Text to read:
.....
Monday, October 06, 2008

Horace Engdahl

So there's been much ado about Horace Engdahl's comments about American Literature being insular. So much of it has been so infuriating and xenophobic that I can't stand to even comment on it.

For example, the moron Adam Kirsch writes that "The Swedes Have No Clue About American Literature."

Perhaps it would help to get a few things straight. Nobody has noted it seems that Horace Engdahl is a very important critic in his own right, one of the key critics to bring poststructuralist theory to Sweden. He has written about a wide range of subjects. He's not some halfwit like Kirsch.

Secondly, I don't think it's possible to claim that American LIterature is not insular. It is. Just look at how few books are published in translation. Look at the entire discipline of English and American Literature taught in colleges (generally foreign lit is not even allowed to be taught in such classes). Look at an American publishing industry, which seems increasingly to just want to publish lame bildungs romans by preppy rich kids (if they publish novels at all) and nonfiction. How many Swedish novelists have you read?

There are many reasons for this. But the biggest one is likely the fact of Empire. We have been so powerful that we don't feel we need to read works from the rest of the world. This is true of smalltime poetry world as well. There are other reasons as well, going back further, to anti-intellectualism and chips on american shoulders.
.....
Collected material:
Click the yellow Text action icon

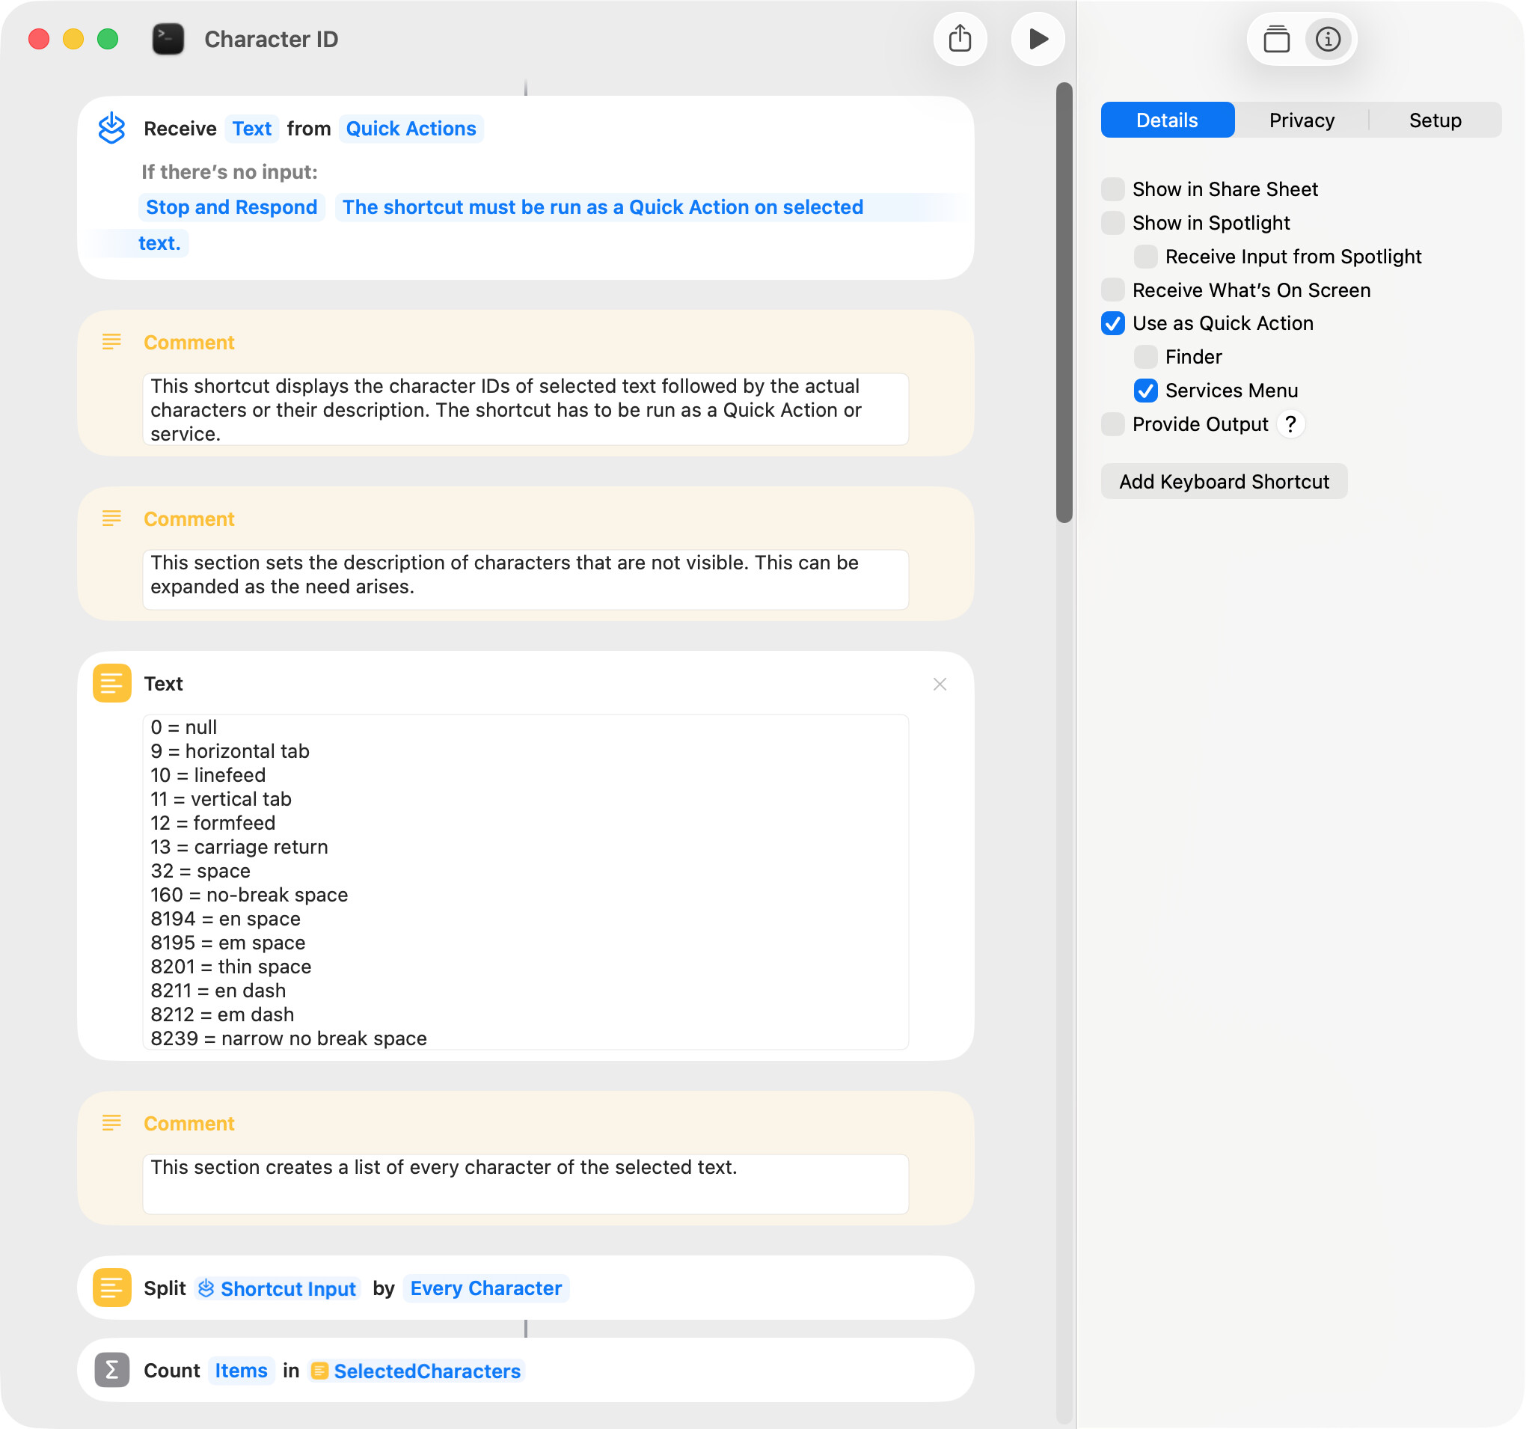click(x=112, y=683)

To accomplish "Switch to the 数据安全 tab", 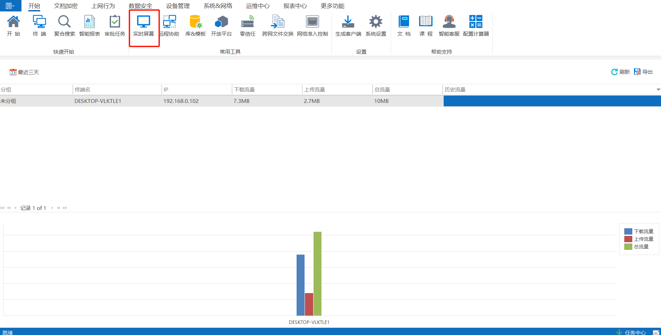I will pos(140,6).
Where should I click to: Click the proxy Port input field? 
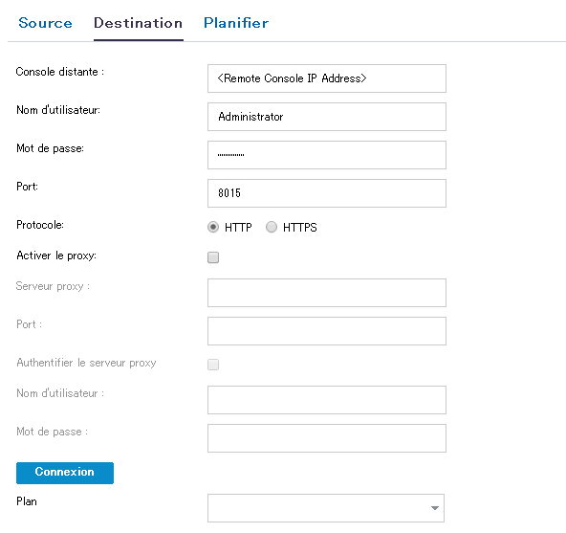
.....
Goal: Reproduce the passage of the post on Horace Engdahl from "Secondly, I don't" up to and including "have you read?", swapping "colleges" for "universities". The listing is taken from a source unrelated to the post on Horace Engdahl.

Result of this exercise:
Secondly, I don't think it's possible to claim that American LIterature is not insular. It is. Just look at how few books are published in translation. Look at the entire discipline of English and American Literature taught in universities (generally foreign lit is not even allowed to be taught in such classes). Look at an American publishing industry, which seems increasingly to just want to publish lame bildungs romans by preppy rich kids (if they publish novels at all) and nonfiction. How many Swedish novelists have you read?